* [Instructions to follow] Leave out every picture and set down, exactly, the lines below from the one holding "Open Chrome extensions puzzle icon in toolbar" up to and including the one holding "The image size is (765, 271).".

* [Extracted data]
<<<<

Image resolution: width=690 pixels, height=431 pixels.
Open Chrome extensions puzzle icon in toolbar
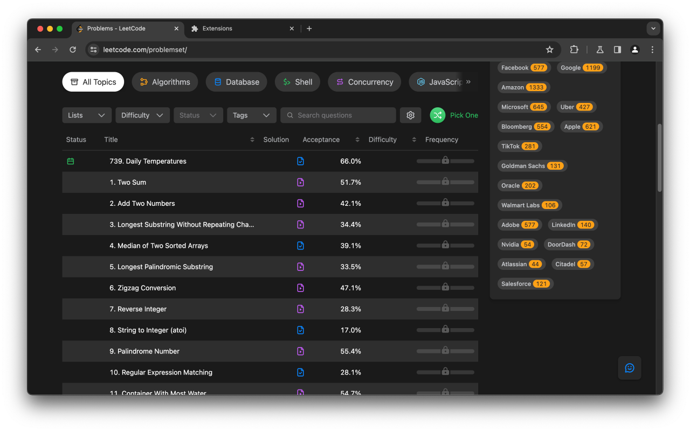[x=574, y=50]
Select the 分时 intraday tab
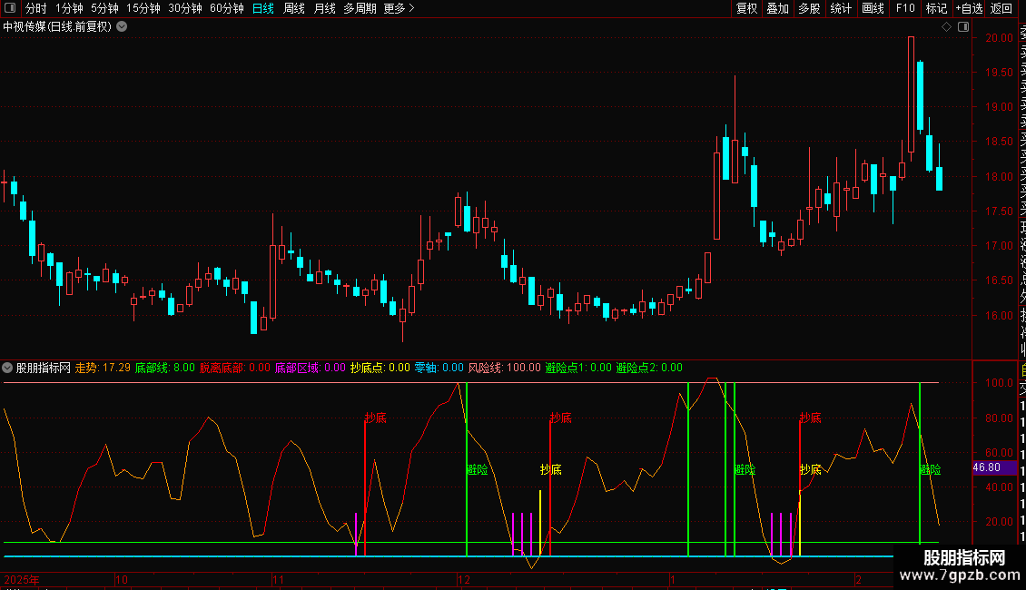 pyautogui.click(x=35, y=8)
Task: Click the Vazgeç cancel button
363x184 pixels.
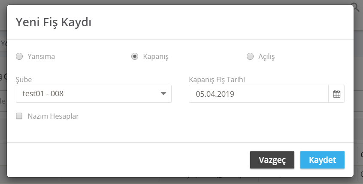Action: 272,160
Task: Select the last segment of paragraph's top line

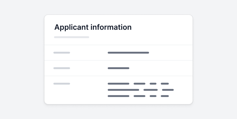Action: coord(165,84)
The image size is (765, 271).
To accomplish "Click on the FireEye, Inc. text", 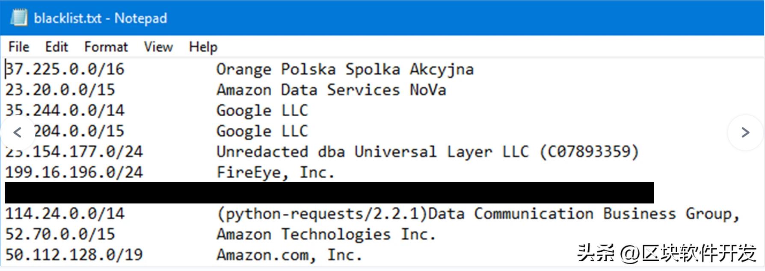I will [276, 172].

>>>>

* [The completed task]
Open Chrome extensions puzzle icon in toolbar
[x=574, y=50]
Select the 分时 intraday tab
 pyautogui.click(x=35, y=8)
Task: Click the Vazgeç cancel button
363x184 pixels.
Action: 272,160
Task: Select the last segment of paragraph's top line

Action: coord(165,84)
The image size is (765, 271).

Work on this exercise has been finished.